Besides Yinii, my favorite part of Empire of Exiles was the absolutely one-of-a-kind magic system. In this world, characters have an affinity for certain elements, so to speak. So some characters have specialties in bronze, ink, or glass. At times this pull from the characters’ affinities can be too strong, causing these specialists to lose themselves in the call of their element. This can lead to terrible incidents, like these people being physically consumed by their element, self-mutilation, or even the destruction of the people and things around them in their quest to make or to get to more of their affinity. In the author’s note at the end of the book, Erin M. Evans states that the idea for her magic system stemmed from the idea of having a magic similar to anxiety, which I think is such an original and fascinating idea. 


“Whatever the truth, wherever they’d come from, everyone agreed on what the changelings did: they took your shape, they replaced you, they made you turn against one another, then they destroyed everything you’d built.”


Similarly, I found the world-building to be incredibly intriguing as well. Though less is expounded upon about the actual world of Empire of Exiles, there are references to a salt wall swaddling the city in a layer of protection. Before this wall was created by one who is now revered as a saint, the changelings wreaked complete and total havoc over the world. But as these creatures with superhuman powers cannot stand salt, people remain safe behind this indispensable wall. Though I found the idea of changelings slightly less original as they are so reminiscent of the fey to me, I really liked not only the idea of the salt wall, but the implications of what would happen were it to fall that lingered behind its very existence. 
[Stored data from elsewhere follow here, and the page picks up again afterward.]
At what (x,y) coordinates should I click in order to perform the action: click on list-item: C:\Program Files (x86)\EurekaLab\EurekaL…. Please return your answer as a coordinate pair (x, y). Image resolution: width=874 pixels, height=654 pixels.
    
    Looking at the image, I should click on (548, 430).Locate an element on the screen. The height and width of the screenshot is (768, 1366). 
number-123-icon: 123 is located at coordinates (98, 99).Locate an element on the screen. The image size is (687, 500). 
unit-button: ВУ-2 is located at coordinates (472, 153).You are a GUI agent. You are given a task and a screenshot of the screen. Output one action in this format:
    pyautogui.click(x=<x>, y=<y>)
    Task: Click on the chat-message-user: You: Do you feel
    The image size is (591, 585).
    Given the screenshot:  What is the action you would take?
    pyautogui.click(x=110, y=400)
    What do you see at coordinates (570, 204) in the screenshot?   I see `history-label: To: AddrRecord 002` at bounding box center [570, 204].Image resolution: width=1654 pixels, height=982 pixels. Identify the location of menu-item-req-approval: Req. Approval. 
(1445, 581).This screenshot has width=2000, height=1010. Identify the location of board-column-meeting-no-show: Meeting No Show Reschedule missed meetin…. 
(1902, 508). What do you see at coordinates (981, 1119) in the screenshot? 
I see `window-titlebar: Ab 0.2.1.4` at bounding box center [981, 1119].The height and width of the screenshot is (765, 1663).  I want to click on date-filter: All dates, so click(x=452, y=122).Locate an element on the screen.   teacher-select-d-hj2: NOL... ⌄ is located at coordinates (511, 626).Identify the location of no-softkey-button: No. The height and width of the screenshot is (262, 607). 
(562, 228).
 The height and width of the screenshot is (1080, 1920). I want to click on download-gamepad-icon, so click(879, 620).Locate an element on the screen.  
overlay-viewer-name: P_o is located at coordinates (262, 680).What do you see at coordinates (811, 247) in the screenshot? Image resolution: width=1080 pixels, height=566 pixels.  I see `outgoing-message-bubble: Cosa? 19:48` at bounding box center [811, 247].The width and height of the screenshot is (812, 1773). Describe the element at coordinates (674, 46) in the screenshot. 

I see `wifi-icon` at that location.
And then the Salt Wall was sealed and the changelings were held back. What lay beyond the Wall now was only stories—no one alive remembered the old world, no one alive knew how it felt to truly fear your loved ones, your neighbors; your sovereigns weren’t what they said they were. People knew the stories, knew that what their ancestors had fled was something terrible, even in the terror was remote and polished smooth by so many years. They knew the changelings persisted—the soldiers on the Salt Wall spotted scouts or travelers now and again—and given the chance, they might tear down this last bastion of civilization.”


Though I struggled with connecting to most of the characters and the pacing of Empire of Exiles, overall, there is really so much to love about the novel. With its original world-building and magic system, murder mystery, characters with diverse backgrounds and even more diverse secrets, and looming threat of both political strife and the rise of the deadly changelings, I am definitely planning on reading future installments in this series and other works by this imaginative author. I recommend Empire of Exiles for fans of both the Rook & Rose and A Chorus of Dragons series.